Greetings,
We're developing an application on top of Tomcat. Our incoming
connections are always HTTPS. We've been using the self signed cert
that came with tcServer for testing, but now I'm trying to get our setup
working with an officially signed certificate we just got from GoDaddy.
I've followed the GoDaddy instructions for adding a total of 4 certs
(root + 2 intermediates + ours) to a fresh keystore file. I used the
same keystorePass and keyAlias values as already specified for the
default keystore file. I then replaced the working keystore file (with
self signed cert) with this new keystore file and restarted Tomcat.
Once I do this, my HTTPS port stops working. Firefox says this:
The connection to alpha.filethis.com was interrupted while the page
was loading.
I'm stuck at this point. I can find no supporting information for this
failure in Tomcat's logs. The logs are unchanged after attempting to
access our app via HTTPS. I tried upping the log levels in
logging.properties, but even after getting huge log files to be spit
out, nothing is added to the logs in response to these erring HTTPS
requests.
My guess is that this problem has to do with my setup not matching the
domain name in the certificate, even though I'm coming in via that
domain on the URL. All the docs I've seen so far online, however, don't
mention having to do anything special in this regard.
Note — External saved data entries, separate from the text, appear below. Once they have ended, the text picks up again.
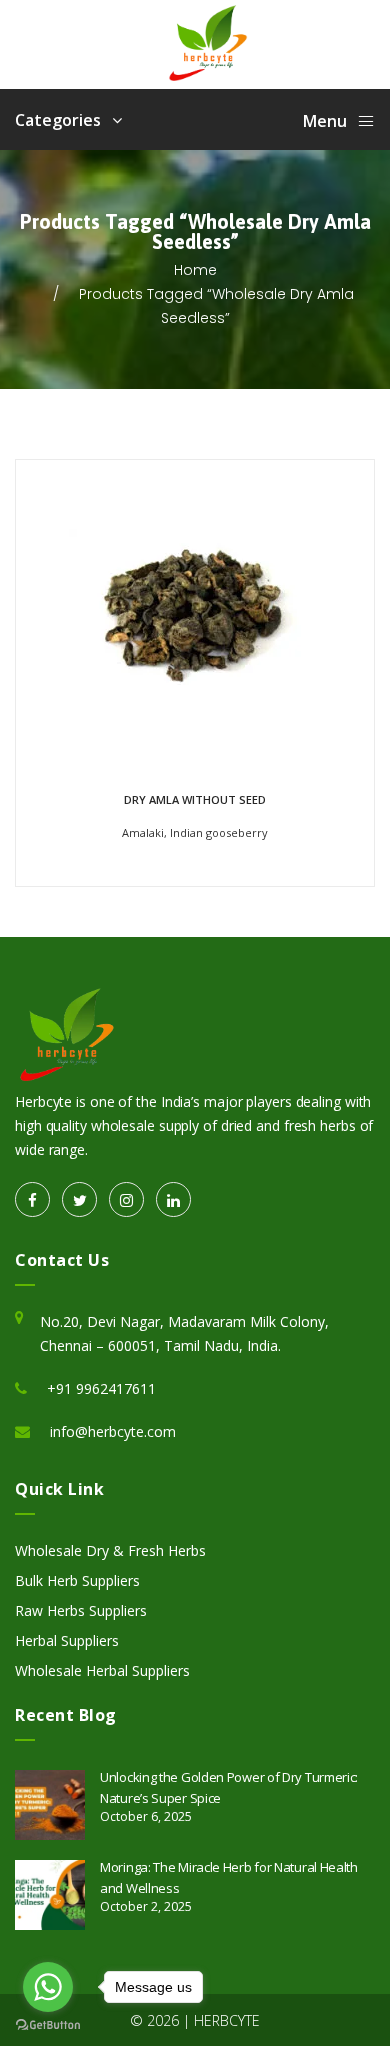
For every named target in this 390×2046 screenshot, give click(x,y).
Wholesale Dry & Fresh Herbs (110, 1550)
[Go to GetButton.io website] (48, 2025)
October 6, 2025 (146, 1816)
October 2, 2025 (146, 1906)
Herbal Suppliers (67, 1640)
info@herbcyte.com (113, 1431)
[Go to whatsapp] (48, 1987)
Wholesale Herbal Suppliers (102, 1670)
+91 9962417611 (101, 1388)
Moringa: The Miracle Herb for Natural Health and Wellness (229, 1877)
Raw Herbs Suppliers (81, 1610)
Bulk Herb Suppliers (77, 1580)
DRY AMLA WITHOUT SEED (195, 799)
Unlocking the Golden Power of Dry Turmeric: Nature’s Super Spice (229, 1787)
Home (195, 270)
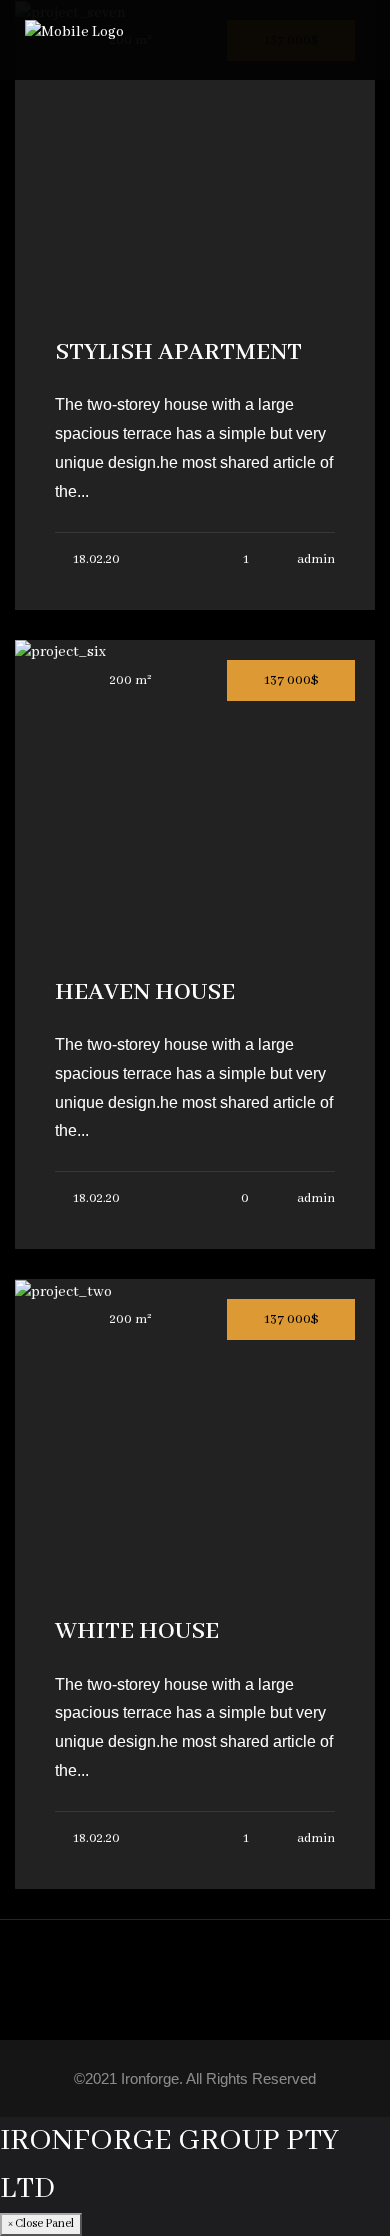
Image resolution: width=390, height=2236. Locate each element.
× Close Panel (41, 2223)
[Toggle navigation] (354, 40)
I'm running tcServer, which it appears is Tomcat 6.0.26. My server.xml
file is included at the bottom of this post.
Can anyone tell me what might be going wrong, or how to enable some sort
of diagnostics that might tell me something about why this isn't working?
Any help would be greatly appreciated.
Take care
Steve
server.xml
==========
<?xml version='1.0' encoding='utf-8'?>
<Server port="${shutdown.port}" shutdown="SHUTDOWN">
<Listener className="org.apache.catalina.core.JasperListener" />
<Listener
className="org.apache.catalina.core.JreMemoryLeakPreventionListener" />
<Listener className="org.apache.catalina.mbeans.ServerLifecycleListener" />
<Listener
className="org.apache.catalina.mbeans.GlobalResourcesLifecycleListener" />
<Listener
className="com.springsource.tcserver.serviceability.rmi.JmxSocketListener"
port="${jmx.port}"
bind="127.0.0.1"
useSSL="false"
passwordFile="${catalina.base}/conf/jmxremote.password"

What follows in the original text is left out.